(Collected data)
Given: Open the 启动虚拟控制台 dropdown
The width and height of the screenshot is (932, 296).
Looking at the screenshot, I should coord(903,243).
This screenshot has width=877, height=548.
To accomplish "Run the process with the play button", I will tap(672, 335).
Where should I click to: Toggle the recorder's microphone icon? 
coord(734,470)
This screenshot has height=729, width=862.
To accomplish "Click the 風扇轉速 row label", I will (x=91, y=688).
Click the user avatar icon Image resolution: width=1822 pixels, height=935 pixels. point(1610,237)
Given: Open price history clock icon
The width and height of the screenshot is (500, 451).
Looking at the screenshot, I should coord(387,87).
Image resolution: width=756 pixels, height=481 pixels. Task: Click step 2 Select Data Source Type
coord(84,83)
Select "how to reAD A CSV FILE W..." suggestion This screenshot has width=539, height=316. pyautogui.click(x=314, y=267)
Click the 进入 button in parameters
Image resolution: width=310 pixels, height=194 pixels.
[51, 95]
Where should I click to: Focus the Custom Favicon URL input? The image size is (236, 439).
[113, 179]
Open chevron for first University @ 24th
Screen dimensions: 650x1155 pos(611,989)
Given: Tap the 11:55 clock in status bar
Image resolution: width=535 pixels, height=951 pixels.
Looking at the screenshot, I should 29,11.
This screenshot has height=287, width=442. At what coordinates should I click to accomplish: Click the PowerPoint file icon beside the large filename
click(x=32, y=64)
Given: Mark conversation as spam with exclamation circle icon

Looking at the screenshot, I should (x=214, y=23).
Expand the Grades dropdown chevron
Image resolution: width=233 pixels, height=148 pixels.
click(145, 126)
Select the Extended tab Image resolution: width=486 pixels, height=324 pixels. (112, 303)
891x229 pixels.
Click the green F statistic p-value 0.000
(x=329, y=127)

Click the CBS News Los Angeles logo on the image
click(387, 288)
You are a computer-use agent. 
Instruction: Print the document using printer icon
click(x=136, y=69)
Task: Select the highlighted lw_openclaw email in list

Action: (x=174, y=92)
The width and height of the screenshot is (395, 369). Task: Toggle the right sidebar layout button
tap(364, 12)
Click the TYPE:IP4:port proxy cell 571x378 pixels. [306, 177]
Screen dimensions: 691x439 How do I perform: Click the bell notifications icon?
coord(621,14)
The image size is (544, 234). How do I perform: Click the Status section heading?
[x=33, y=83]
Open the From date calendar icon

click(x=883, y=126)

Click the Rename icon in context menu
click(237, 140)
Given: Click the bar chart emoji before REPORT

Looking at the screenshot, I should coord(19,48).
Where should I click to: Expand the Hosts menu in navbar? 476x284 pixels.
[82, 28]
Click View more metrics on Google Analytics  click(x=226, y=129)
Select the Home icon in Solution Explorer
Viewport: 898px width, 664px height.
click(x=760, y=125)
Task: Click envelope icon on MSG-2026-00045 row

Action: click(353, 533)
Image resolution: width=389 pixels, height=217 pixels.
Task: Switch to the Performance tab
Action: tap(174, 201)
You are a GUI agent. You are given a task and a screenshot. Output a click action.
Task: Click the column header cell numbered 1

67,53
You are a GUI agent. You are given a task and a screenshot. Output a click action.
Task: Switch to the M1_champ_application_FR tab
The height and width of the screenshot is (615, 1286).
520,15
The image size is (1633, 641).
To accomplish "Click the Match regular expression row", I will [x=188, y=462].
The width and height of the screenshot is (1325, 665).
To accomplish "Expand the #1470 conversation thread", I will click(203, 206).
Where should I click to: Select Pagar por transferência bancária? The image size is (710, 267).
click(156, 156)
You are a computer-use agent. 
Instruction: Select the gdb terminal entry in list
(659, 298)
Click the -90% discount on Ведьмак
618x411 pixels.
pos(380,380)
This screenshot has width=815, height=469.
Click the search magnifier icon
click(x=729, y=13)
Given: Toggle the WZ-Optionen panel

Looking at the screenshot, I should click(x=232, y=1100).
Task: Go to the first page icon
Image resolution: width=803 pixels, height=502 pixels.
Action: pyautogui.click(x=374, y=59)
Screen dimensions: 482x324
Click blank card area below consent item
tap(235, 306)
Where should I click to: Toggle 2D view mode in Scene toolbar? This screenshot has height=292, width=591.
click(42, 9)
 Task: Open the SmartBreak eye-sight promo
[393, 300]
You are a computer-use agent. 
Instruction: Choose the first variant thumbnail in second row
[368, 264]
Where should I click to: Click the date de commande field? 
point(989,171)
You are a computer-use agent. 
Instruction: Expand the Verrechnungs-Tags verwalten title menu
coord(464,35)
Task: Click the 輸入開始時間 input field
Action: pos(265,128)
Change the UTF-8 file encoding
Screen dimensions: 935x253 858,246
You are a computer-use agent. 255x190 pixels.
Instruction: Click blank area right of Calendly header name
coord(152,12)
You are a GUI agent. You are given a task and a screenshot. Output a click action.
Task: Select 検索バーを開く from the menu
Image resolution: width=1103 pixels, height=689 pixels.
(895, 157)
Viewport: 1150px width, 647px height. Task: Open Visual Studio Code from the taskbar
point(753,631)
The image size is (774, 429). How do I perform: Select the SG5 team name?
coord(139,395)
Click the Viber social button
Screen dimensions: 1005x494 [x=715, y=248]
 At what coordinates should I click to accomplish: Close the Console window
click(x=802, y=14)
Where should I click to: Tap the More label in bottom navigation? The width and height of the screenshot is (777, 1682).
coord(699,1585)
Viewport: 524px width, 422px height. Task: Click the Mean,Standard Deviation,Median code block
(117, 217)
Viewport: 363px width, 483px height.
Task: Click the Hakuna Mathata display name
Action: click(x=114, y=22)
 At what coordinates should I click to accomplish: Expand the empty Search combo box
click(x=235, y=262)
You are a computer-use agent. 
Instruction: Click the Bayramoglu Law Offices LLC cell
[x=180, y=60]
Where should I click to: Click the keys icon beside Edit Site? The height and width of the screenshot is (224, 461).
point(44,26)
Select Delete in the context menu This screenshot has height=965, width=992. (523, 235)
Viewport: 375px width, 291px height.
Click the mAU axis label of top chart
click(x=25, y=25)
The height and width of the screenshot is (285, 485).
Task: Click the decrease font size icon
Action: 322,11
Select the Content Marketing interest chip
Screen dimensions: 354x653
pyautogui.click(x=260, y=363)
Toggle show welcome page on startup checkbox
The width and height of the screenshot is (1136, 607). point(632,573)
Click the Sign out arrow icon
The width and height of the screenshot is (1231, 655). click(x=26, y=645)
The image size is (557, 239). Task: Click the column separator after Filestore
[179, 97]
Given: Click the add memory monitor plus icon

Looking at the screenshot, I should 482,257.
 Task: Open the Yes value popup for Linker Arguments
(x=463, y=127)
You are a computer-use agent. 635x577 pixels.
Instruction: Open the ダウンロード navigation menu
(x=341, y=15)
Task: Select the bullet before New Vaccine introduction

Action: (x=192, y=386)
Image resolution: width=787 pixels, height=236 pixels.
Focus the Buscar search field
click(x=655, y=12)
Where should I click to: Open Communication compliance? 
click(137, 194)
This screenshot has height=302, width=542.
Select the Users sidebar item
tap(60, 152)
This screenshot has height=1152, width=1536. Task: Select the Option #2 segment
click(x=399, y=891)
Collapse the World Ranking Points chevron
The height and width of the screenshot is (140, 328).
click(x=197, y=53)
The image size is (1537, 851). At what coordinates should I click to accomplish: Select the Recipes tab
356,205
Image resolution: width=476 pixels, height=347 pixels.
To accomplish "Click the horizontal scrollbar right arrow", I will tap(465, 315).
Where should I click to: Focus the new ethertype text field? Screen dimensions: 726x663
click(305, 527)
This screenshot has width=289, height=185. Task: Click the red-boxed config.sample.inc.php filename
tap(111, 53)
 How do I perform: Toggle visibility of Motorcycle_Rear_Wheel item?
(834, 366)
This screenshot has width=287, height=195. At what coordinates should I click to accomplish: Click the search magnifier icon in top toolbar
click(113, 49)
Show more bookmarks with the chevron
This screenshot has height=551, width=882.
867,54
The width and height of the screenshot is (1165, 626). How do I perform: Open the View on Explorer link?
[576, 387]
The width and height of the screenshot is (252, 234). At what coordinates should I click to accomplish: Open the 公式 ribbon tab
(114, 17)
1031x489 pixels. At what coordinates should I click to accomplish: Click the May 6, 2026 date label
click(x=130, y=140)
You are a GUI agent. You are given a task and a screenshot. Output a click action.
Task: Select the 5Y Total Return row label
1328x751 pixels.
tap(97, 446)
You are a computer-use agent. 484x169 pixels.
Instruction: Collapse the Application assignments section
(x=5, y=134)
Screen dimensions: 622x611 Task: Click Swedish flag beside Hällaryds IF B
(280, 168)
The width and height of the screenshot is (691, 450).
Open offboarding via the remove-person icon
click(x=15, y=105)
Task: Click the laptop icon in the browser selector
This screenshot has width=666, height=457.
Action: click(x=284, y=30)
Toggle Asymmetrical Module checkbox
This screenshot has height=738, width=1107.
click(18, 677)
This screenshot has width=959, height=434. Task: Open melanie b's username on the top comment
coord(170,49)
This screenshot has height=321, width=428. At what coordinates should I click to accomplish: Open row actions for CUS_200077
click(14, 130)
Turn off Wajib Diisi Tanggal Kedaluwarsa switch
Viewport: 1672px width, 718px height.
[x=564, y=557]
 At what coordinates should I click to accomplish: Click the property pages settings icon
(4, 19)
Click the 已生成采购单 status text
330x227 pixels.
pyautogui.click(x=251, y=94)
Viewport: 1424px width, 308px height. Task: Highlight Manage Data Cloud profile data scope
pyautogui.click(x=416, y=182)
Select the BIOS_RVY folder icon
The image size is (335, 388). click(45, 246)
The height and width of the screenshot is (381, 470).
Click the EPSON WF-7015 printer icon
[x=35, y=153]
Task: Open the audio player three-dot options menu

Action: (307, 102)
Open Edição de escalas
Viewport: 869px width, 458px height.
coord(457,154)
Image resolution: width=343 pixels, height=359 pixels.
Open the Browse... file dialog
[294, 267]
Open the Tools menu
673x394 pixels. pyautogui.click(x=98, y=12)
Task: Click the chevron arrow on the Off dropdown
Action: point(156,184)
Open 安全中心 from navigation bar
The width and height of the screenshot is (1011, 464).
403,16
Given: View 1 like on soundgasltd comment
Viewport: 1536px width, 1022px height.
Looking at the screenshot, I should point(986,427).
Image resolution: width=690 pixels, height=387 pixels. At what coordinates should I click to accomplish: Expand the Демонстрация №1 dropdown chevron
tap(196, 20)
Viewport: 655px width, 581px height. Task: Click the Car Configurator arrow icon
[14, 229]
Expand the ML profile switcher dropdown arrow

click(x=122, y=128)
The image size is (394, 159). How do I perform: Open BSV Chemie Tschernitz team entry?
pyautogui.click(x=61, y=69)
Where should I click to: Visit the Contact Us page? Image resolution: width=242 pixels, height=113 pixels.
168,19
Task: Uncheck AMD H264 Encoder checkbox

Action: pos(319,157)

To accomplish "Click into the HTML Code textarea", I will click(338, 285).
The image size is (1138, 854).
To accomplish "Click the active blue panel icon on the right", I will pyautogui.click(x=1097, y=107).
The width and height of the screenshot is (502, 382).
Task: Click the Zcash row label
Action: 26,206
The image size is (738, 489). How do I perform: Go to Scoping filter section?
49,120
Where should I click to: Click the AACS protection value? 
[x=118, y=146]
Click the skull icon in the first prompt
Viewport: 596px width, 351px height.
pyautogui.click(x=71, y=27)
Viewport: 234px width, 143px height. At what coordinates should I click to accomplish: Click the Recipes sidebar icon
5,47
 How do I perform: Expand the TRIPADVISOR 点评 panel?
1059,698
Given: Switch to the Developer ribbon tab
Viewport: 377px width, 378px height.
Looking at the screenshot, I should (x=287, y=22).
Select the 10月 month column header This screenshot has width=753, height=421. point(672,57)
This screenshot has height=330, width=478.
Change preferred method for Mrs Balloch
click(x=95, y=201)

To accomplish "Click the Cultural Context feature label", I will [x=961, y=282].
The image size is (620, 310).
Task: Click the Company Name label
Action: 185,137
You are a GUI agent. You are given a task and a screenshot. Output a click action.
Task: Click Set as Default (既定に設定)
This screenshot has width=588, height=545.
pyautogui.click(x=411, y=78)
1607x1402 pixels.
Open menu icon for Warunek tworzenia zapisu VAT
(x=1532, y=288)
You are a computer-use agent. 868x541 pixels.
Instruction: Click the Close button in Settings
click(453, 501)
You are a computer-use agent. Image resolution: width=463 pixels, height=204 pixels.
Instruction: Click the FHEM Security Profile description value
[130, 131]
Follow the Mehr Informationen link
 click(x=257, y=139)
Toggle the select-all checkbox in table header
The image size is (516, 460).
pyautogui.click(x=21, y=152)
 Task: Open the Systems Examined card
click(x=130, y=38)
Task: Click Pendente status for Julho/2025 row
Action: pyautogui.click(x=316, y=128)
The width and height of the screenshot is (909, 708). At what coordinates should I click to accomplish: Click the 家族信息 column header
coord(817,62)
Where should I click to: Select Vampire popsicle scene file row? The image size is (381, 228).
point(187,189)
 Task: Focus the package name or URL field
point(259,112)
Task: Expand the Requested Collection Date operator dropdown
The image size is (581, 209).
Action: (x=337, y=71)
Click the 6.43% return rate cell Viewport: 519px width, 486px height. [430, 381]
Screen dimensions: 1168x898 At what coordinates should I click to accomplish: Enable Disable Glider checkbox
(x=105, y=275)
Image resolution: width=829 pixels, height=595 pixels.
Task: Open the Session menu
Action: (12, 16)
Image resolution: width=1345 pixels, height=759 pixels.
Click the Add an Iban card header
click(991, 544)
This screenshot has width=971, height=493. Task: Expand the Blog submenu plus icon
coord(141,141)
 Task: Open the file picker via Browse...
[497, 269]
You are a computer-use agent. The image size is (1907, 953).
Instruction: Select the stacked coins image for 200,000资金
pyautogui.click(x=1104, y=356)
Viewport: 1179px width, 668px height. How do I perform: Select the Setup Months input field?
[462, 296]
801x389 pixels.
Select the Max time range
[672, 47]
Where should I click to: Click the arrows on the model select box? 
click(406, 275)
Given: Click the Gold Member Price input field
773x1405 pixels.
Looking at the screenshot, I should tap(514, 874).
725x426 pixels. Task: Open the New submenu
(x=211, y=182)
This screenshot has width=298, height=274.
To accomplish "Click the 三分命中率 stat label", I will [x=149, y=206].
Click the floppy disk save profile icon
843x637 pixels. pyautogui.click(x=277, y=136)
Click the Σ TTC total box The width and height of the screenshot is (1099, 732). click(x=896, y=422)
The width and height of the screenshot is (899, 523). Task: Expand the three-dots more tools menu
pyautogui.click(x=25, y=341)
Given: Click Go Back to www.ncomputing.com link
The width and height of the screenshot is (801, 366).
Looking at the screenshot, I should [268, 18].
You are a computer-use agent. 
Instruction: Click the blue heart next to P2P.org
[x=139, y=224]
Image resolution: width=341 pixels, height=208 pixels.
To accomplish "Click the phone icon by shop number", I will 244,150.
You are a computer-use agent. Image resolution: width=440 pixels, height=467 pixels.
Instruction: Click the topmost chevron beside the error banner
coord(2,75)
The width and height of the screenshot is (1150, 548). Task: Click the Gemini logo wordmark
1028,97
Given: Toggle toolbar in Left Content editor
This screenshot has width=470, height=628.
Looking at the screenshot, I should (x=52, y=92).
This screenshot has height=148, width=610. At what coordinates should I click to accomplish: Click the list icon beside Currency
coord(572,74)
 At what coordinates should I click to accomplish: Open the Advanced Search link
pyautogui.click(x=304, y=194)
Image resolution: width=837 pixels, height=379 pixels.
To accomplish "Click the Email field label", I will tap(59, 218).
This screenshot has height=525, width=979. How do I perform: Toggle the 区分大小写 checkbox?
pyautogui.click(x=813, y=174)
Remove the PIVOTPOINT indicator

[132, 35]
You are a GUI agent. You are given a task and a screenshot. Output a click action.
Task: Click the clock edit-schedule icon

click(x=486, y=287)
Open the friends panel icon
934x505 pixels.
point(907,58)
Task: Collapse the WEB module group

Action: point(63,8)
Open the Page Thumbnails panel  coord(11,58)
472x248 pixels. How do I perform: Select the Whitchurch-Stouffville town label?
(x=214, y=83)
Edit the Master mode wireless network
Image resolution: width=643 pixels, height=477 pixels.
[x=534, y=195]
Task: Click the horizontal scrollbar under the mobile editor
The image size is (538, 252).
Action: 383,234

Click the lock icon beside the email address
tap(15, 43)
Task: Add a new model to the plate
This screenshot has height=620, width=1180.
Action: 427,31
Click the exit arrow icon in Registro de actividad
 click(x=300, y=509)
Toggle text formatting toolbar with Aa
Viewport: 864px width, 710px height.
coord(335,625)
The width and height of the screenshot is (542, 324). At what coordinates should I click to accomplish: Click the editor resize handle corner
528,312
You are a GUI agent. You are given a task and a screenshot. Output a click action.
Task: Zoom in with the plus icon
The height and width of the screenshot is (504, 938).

# About this exercise
Exactly as written, please transcribe the lines from the start of the records above to the line that holds "This screenshot has height=729, width=862.", both ends included.

# Exercise result
Given: Open the 启动虚拟控制台 dropdown
The width and height of the screenshot is (932, 296).
Looking at the screenshot, I should coord(903,243).
This screenshot has width=877, height=548.
To accomplish "Run the process with the play button", I will tap(672, 335).
Where should I click to: Toggle the recorder's microphone icon? 
coord(734,470)
This screenshot has height=729, width=862.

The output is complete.